Wolter Jan Gerrit Bentinck

Van landrot tot zeeheld

Tijd van pruiken en revoluties

Wolter Bentinck, op 30 juli 1745 geboren op het huis Schoonheten, trad als jongetje van 12 jaar als adelborst in dienst bij de admiraliteit te Amsterdam. Hij volgde daarmee de weg die ook zijn broer Willem Hendrik bewandelde. Het was overigens niet gebruikelijk dat een Bentinck de zee op ging. Als zij al een militaire loopbaan volgden, was dat bij de landmacht. Wolters opleiding zou voorspoedig zijn verlopen. Na eerst tot kapitein te zijn bevorderd, kreeg hij op 26 november 1766, hij was toen pas 21 jaar, zijn benoeming tot commandant op één van de oorlogsschepen van de admiraliteit. Zijn eerste aansprekende wapenfeiten leverde hij in 1776 in de Straat van Gibraltar tegen Marokkaanse kapers, die in opdracht van de sultan koopvaarders enteren en plunderden.
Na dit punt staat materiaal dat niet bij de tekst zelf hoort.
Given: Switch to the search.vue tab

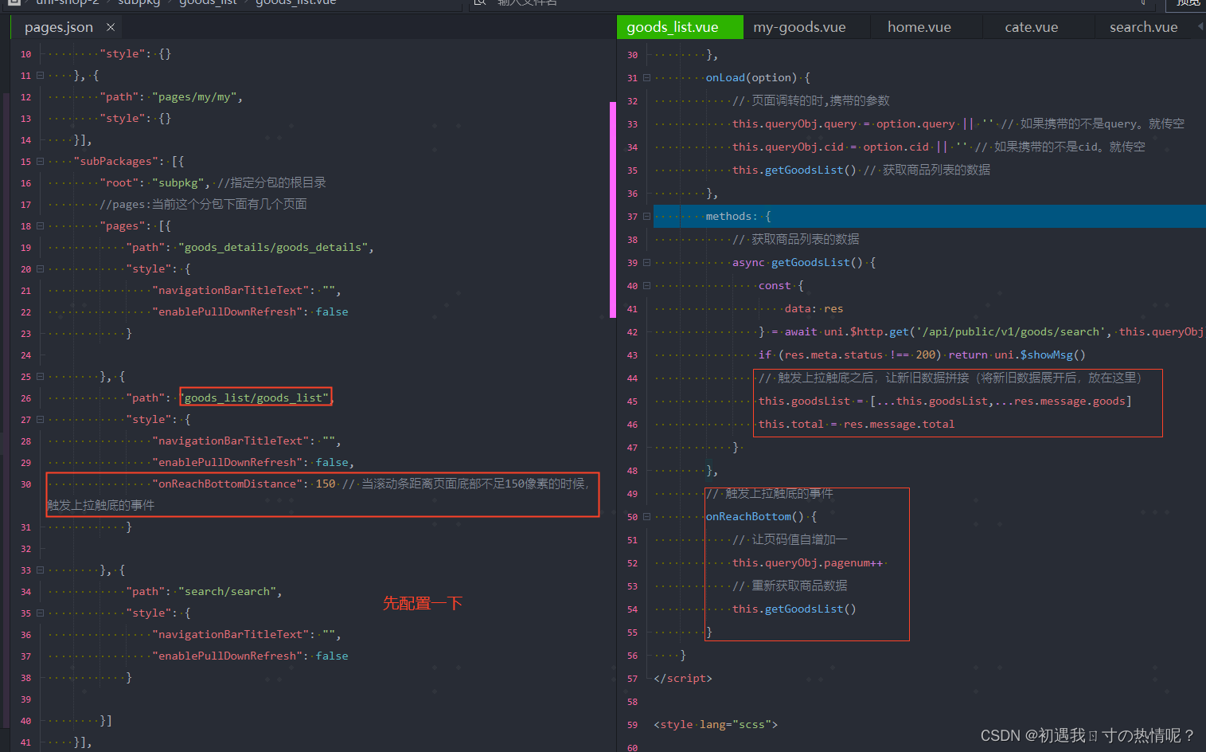Looking at the screenshot, I should pos(1143,27).
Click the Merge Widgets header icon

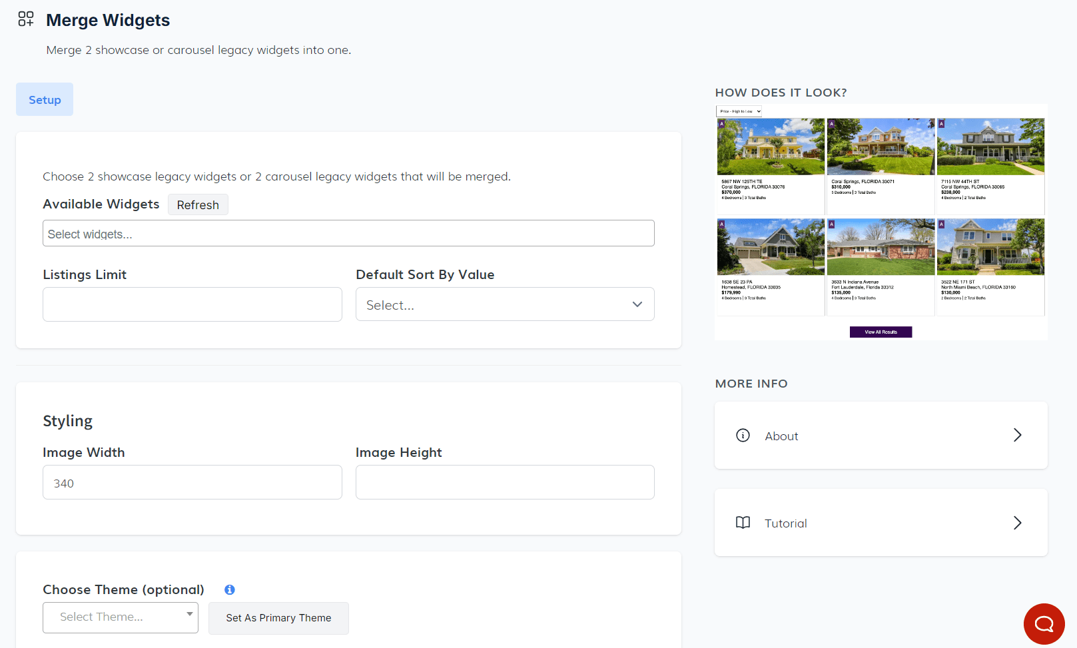click(x=26, y=19)
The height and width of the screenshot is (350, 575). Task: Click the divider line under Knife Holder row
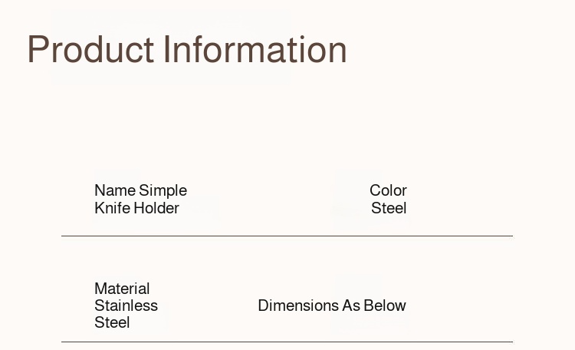click(287, 236)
Met zijn schip de Venus, een oorlogsschip met 24 stukken geschut, joeg hij in dat jaar twee Marokkaanse kapers op de klippen en loodste hij meer dan 100 koopvaarders veilig door de Straat van Gibraltar.

Commandant op de Batavier

Zijn grootste bekendheid en tevens zijn laatste wapenfeit kreeg hij op 5 augustus 1781 in de Slag bij Doggersbank, een zeeslag in de zogeheten Vierde Engelse oorlog. Deze oorlog was een gevolg van de Amerikaanse Vrijheidsoorlog (1775-1783), waarin de Nederlanders de rebellen in de Amerikaanse koloniën steunden door aan hen, tot woede van de Engelsen, via onze kolonie Sint Eustatius, wapens en munitie te verkopen. Dit leidde ertoe dat de Engelsen in 1780 de republiek eenzijdig de oorlog verklaarden en vanaf dat moment de Nederlandse koopvaardijvloot belemmerden over zee handel te drijven. De Nederlandse oorlogsvloot kreeg opdracht de koopvaardij te escorteren en te voorkomen dat zij door de Engelsen werden aangehouden. Op 20 juli 1781 voer Wolter Bentinck, onder bevel van schout bij nacht Johan Arnold Zoutman, uit als commandant op de Batavier, een linieschip met een bemanning van 300 koppen en 54 stukken geschut. Op 1 augustus voegden 71 koopvaarders zich bij het eskader. Op 5 augustus kregen zij in de vroege ochtend een Engels konvooi van meer dan 200 schepen in het vizier, onder bescherming van tien linieschepen, vier fregatten en vier kotters. Alles werd in stelling gebracht en 2 uur later viel het eerste schot, afkomstig van het Engelse vlaggenschip de Fortitude van de vice admiraal Hyde Parker. Het gevecht barstte daarna in alle hevigheid los. Wolter Bentinck lag met de Batavier in het midden van de linie met voor zich de Admiraal de Ruyter en achter zich de Argo. Door de laatste wending was Bentinck tegenover de veel sterkere Buffalo van kapitein Truscott komen te liggen. De Engelse vloot was veel beter bewapend dan de Nederlandse, en kon per salvo 541 pond meer ijzer verschieten. Door sneller te wenden en drie salvo's tegen twee van de Engelsen te vuren, konden de Nederlanders het verschil verminderen.

Heldendood

Na 1 uur strijd raakte Bentinck op het halfdek ernstig gewond aan rug en schouder. Een bewaard gebleven medisch rapport vermeldt dat hij een verwonding had opgelopen met een doorsnede van 12 duimen. Bentinck moest het commando overdragen en deed dit met de boodschap "Liever alles te wagen en te vergaan dan te strijken of te vluchten". Later in de strijd keeg de Batavier het nog zwaarder te verduren door een aanval van drie schepen tegelijk, waaronder de Fortitude met 78 stukken geschut. Na bijna 4 uur strijd telde de Batavier achttien doden en 49 gewonden en moest, door brand stuurloos geworden, naar Texel terug worden gesleept. Wolter Bentinck werd zwaar gewond met een fregat naar Amsterdam verscheept, waar hij in de nacht van 23 op 24 augustus overleed, na 5 dagen daarvoor te zijn benoemd tot buitengewoon schout bij nacht. Voor zijn verdiensten kreeg Wolter Bentinck een staatsbegrafenis en werd hij onder enorme belangstelling begraven op het koor van de Nieuwe Kerk te Amsterdam. Ter gedachtenis aan Wolter is op kosten van de admiraliteit een praalgraf in de kerk geplaatst en kregen alle officieren een medaille met het opschrift "Deugds beloning op hoog gezag".